Periodically, we highlight one paper that was recently published by a Ph.D. student in the Neuroscience Institute.
Neuroscience Institute Highlighted Paper:
Tim S. Balmer and Sarah L. Pallas
Refinement but Not Maintenance of Visual Receptive Fields Is Independent of Visual Experience.
Cereb. Cortex (2013). doi: 10.1093/cercor/bht281. First published online: October 9, 2013
Tim Balmer, a PhD student in the laboratory of Professor Sarah Pallas, is interested in the development and plasticity of sensory systems. His dissertation asks a seemingly simple question: is visual experience necessary for the development of vision? A widely held view in neuroscience and medicine is that the act of seeing contributes to the development of visual ability, and that without visual experience vision cannot develop properly.
Since the first experiments by Hubel and Wiesel in the early 1960s, this question has been approached in many different ways. Various methods of visual deprivation (dark rearing, blind folding, eyelid closing) have been employed using different durations and different species, resulting in conflicting interpretations. In addition, different visual properties (selectivity of neurons for stimulus orientation, direction of motion, or eye dominance) and different levels of analysis (electrophysiological, anatomical, or behavioral) have complicated our understanding of this seemingly simple question.
Building off of earlier work in the Pallas lab by Magdalena Carrasco and Khaleel Razak showing that maturation of visual properties of neurons in the superior colliculus (which is essential for object localization) does not depend on visual experience, Tim explored whether this was also the case for visual cortex (which is involved primarily in analysis of spatial detail). Extracellular electrophysiological recordings were made from hamster visual cortex or superior colliculus while presenting light within the visual field. As a neurophysiological measure of visual acuity Tim measures the amount of the visual field that each neuron is responsible for- their receptive fields. Large receptive fields result in poor visual acuity and small receptive fields facilitate high visual acuity.

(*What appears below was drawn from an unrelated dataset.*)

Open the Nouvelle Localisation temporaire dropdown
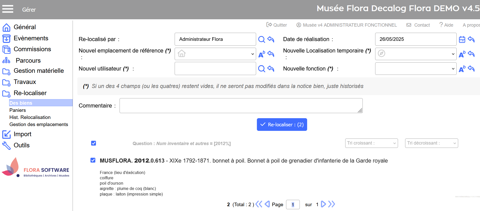 pyautogui.click(x=416, y=54)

In his recent paper in Cerebral Cortex, Tim shows that receptive fields refine in both the visual cortex and superior colliculus without visual experience, but become enlarged during continued dark rearing in adulthood. Visual experience during a brief but critical period during late juvenile development prevents this receptive field enlargement. This study suggests that more importance may have been placed on the role of visual experience on receptive field refinement than is warranted. A focus on blocking enlargement of receptive fields or other maladaptive plasticity may be a safer route than enhancing plasticity for recovery from disorders of sensory deprivation such as macular degeneration or cataract.